In: Economics
At the current level of output, a profit-maximizing firm in a competitive market earns average revenue of $25, has an average total cost of $22 and an average variable cost of $17. If the firm's marginal cost curve is equal to its average total cost curve at an output level of 20,000 units, then the firm earns profit of $60,000 at its current level of output.
True
False
The short-run supply for a firm in a perfectly competitive market will not be influenced by the size of fixed costs if price is less than average total cost but more than average variable cost at the profit maximizing quantity.
True
False
For a firm in a perfectly competitive market the price of the good is always equal to marginal revenue, but less than average revenue and equilibrium market price
True
False
Answer : 1) The answer is "True".
For perfectly competitive firm the price is equal to the average revenue. Here the average revenue is $25 and average total cost is $22. So, per unit profit = average revenue - average total cost = 25 - 22 = $3. Total profit at 20,000 units = per unit profit * quantity = 3 * 20,000 = $60,000.

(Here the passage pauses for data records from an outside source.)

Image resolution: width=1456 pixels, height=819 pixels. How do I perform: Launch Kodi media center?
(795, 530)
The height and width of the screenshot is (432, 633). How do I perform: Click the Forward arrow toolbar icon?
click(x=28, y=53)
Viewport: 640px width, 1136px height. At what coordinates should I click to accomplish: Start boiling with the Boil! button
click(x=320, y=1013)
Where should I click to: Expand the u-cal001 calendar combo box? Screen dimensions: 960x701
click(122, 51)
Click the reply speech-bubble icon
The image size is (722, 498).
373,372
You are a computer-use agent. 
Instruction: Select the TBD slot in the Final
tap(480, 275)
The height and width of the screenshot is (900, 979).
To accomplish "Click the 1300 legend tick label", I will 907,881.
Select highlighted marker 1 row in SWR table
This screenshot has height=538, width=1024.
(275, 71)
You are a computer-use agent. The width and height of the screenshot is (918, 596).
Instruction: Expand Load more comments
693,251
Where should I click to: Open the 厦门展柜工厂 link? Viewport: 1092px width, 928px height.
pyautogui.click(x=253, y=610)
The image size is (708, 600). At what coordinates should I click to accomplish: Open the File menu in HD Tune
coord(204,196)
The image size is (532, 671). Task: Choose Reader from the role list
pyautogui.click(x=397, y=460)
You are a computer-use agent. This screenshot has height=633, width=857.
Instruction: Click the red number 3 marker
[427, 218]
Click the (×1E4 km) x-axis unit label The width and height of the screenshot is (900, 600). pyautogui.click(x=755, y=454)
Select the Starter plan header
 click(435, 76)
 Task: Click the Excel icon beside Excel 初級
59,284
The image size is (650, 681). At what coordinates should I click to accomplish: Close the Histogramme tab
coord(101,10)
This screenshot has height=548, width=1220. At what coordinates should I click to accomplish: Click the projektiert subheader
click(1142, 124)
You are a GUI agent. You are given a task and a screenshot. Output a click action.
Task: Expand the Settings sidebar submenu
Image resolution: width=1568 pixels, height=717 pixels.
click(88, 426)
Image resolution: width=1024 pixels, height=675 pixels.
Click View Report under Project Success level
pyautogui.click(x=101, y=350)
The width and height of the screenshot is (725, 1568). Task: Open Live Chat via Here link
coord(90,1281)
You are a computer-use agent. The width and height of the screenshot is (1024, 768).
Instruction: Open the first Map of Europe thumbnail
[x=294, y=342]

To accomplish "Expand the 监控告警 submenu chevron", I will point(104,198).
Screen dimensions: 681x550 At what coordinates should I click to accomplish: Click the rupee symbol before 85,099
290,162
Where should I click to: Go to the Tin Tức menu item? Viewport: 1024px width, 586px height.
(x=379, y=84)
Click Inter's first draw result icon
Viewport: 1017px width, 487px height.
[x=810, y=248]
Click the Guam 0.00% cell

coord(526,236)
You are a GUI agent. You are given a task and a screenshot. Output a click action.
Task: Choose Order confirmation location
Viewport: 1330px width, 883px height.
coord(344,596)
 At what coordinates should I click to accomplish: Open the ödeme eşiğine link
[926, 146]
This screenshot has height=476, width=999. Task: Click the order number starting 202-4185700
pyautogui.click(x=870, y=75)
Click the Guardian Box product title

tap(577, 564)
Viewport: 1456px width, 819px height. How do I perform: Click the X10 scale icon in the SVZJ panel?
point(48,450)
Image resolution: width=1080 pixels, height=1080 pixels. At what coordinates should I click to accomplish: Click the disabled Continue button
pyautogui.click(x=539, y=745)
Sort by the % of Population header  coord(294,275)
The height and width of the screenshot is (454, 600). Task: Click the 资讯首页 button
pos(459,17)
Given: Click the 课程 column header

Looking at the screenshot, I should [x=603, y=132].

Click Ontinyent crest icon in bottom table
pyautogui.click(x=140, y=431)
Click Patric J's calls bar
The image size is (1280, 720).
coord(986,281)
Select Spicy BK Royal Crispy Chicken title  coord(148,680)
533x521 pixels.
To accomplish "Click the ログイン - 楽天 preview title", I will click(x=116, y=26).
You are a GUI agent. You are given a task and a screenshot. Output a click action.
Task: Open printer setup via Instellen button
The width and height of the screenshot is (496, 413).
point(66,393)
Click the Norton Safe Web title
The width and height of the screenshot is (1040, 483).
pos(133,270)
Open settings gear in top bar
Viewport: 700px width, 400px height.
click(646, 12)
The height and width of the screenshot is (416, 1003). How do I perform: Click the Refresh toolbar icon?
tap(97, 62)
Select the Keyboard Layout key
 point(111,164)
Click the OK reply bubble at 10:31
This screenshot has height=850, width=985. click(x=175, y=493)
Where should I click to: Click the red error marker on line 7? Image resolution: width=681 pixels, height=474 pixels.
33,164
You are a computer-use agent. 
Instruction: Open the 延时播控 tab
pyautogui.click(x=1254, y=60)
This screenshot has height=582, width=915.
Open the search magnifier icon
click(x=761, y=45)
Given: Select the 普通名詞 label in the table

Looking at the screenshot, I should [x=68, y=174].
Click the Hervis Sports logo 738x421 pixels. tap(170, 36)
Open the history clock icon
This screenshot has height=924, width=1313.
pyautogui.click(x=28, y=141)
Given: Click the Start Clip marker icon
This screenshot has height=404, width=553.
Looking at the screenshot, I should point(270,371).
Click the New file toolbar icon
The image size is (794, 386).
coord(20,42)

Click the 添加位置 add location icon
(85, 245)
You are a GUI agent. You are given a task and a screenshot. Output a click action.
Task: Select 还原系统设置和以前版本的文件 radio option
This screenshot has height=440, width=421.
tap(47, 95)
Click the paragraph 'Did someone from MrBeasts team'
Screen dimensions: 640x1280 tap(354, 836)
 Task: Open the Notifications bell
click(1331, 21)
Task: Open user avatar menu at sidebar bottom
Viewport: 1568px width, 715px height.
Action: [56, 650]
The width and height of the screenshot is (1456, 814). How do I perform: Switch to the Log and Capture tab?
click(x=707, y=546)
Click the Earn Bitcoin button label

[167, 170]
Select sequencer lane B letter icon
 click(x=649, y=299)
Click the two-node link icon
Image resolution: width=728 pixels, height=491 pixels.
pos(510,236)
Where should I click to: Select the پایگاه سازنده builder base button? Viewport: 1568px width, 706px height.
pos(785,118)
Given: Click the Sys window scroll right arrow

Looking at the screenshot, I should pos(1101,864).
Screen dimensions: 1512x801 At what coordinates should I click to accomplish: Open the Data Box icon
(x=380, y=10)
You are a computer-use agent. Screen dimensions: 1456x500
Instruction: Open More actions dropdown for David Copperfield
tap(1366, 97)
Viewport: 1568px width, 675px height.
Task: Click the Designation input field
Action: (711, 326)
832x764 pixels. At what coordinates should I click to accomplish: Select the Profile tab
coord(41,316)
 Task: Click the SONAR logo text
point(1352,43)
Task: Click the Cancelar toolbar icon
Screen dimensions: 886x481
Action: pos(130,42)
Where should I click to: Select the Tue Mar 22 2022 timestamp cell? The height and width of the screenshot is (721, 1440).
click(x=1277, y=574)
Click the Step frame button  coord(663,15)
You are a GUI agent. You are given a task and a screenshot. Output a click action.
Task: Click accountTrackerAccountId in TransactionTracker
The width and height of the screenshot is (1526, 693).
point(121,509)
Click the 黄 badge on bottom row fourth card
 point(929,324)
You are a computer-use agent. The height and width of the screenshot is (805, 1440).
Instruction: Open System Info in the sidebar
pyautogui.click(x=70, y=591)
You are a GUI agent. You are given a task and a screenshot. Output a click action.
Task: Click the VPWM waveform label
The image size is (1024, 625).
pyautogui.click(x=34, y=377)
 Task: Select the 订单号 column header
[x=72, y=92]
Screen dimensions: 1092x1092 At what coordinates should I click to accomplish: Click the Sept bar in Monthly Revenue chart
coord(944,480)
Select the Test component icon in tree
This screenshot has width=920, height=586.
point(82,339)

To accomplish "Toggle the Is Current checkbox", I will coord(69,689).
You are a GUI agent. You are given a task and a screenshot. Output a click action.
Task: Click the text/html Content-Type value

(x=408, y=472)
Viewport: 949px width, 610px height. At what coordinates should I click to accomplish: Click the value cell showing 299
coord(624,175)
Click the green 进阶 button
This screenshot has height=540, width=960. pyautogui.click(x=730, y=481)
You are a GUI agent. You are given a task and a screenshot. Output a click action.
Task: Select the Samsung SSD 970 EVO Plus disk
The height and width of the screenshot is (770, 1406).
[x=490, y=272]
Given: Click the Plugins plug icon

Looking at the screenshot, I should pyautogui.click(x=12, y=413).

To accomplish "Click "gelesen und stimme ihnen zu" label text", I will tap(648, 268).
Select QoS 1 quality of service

Therefore, the given statement is true.
2) The answer is "False".
The marginal cost only depends on variable cost. The fixed cost does not influence the marginal cost. For perfectly competitive firm the short-run supply curve is the part of marginal cost curve which lies above the average variable cost curve. This means that for perfectly competitive firm the short-run supply curve does not influenced by the fixed cost at profit-maximizing quantity level. Therefore, the given statement is false.
3) The answer is "False".
For perfectly competitive firm the market price is the equilibrium market price which is equal to the marginal revenue and average revenue. This means that for perfectly competitive firm, market price = equilibrium market price = average revenue = marginal revenue. Therefore, the given statement is false.